Stephen’s recent post on Simon Hardy’s manifesto got me thinking… there’s 50 ways to leave your lover according to Paul Simon. Well, clearly many of us have been and are falling out of love with our economic and social organization. What should we do about it? How should we break up?
I think the metaphor (although I’m not really sure it’s a metaphor and not just the case) of our relationship to capitalism as an emotional and sexual relationship is instructive. It encourages us see that falling out of love with capitalism is not enough. We’ve already done that. But we’ve got other needs to fill. We’ve got to get our kicks somehow and while we might not love our economics and social relations anymore, I think that we are still very much making the odd booty call to capital when we get that itchy feeling. We know it’s wrong, we know we shouldn’t, we know neither of us will be able to move on but … unfortunately we are getting any action anywhere else.

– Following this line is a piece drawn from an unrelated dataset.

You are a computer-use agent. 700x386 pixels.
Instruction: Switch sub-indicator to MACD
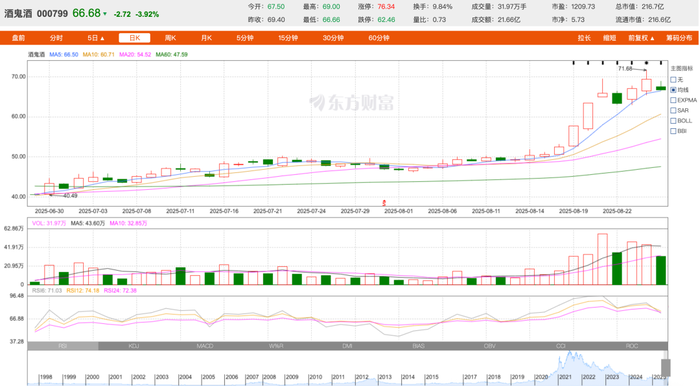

In other words, capitalism (or corporatism) might be a horrible partner but it sure fucks us good. Smartphones, long haul flights for 1p, strawberries in winter, massive houses and massive debts, these things are just to tempting. We need them (or at least us smart people can find very convincing rationalizations for why we need them). .
No matter how much we hate each other, then, it seems too hard to tear ourselves apart. Like the battered wife or kidnap victim we cannot help but make emotional attachments to even the very worst of partners. But what would we say to someone trying to leave this kind of relationship: you’ve just got to get out of it, the big gesture, the arguments, the endless heart to hearts just keep alive the false hope that you can change the other person.
Indeed, I had a friend once who was in a relationship that he hated. He convinced himself that the girl was both his ultimate partner and his worst enemy. He loved and hated her. Rather than deal with it, he’d talk to anybody and everybody about it. He’d get drunk and pour his heart out to strangers. Of course, he never did anything about it until he came to realization that he’d have to go a few months without sex in order to keep his sanity, his friends and his livers from frying.
That’s why I’m not convinced about the whole occupy movement. It has great symbolic value but what else does it achieve? I’m not sure it really achieves much. It’s got a few academics on telly and youtube, it’s made a few of us feel better, but it seems to me that it actually ties us even closer to the very things we hate. We all know that out computers are made in horrible conditions that we wouldn’t wish on anyone but what choice do we have other than to buy them! We buy sustainable tuna when we can, we don’t get plastic bags we don’t need, but fuck man, we need a smart phone to know what’s happening at the occupy camp. We can politically offset it!
Just as we wish our partners were freaks like the Pussycats Dolls, we wish that some alternative economic and social relations could do the kinds of things capitalism can. At some point we have to move on. Occupation is not enough. We need to get over it.